I recommend Puppy Linux for a newbie's first distro.  My reasons:
1.  It's user-friendly.  As I found when I tried Debian, Puppy Linux is so user-friendly that it spoiled me into expecting other distros to be as easy to use.  My only gripe is that even the single-boot installation process requires manually editing the menu.lst file when all of the other distros I've tried took care of that automatically.  This is the one area where Puppy Linux could learn from antiX Linux.
2.  It installs in just a few minutes.  On the other hand, Fedora Core 1, Debian, and Ubuntu take a long time to install.

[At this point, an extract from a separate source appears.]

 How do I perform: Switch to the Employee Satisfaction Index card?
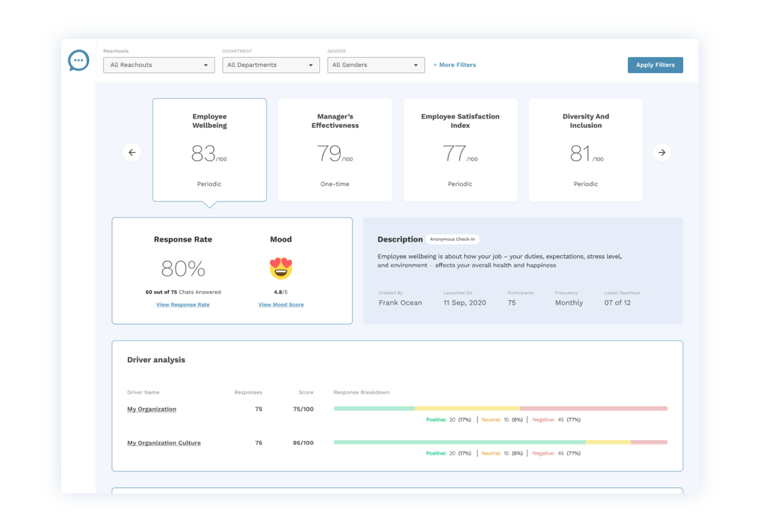[x=461, y=150]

3.  It's lightweight - runs entirely from RAM on only 256 MB.  The only lighter distro I've used is Damn Small Linux.  I think Damn Small Linux skimps on many things in order to limit its size to 50 MB.  In DSL, I could only get Flash 7 to work, and that required a rather complex installation procedure.  Flash 9 was so unstable that the browser crashed within a few seconds.  I also found the printer installation process to be difficult and unintuitive.  I think 256 MB is marginal for Ubuntu.  Starting off with a command-line installation and adding packages allows for a more lightweight operation, but then Ubuntu isn't as user-friendly.  Ubuntu's hardware requirements keep escalating, and the earlier and lighter versions keep getting terminated, so a group of low-end users get cut off each year.  You can probably forget about running the latest version of Fedora with only 256 MB of RAM.

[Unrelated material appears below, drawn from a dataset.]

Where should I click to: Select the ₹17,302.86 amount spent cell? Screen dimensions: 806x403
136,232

4.  If you don't need any specialized applications, Puppy Linux's small repository isn't an issue.  For the average person on the street (who just does web browsing, email, word processing, spreadsheets, and presentations), Puppy Linux is perfect.  That said, Puppy Linux is working on Debian compatibility.  I'd love to see a rivalry between Puppy Linux and antiX Linux, as the users of both as well as others using old computers would all win, and only Microsoft would lose.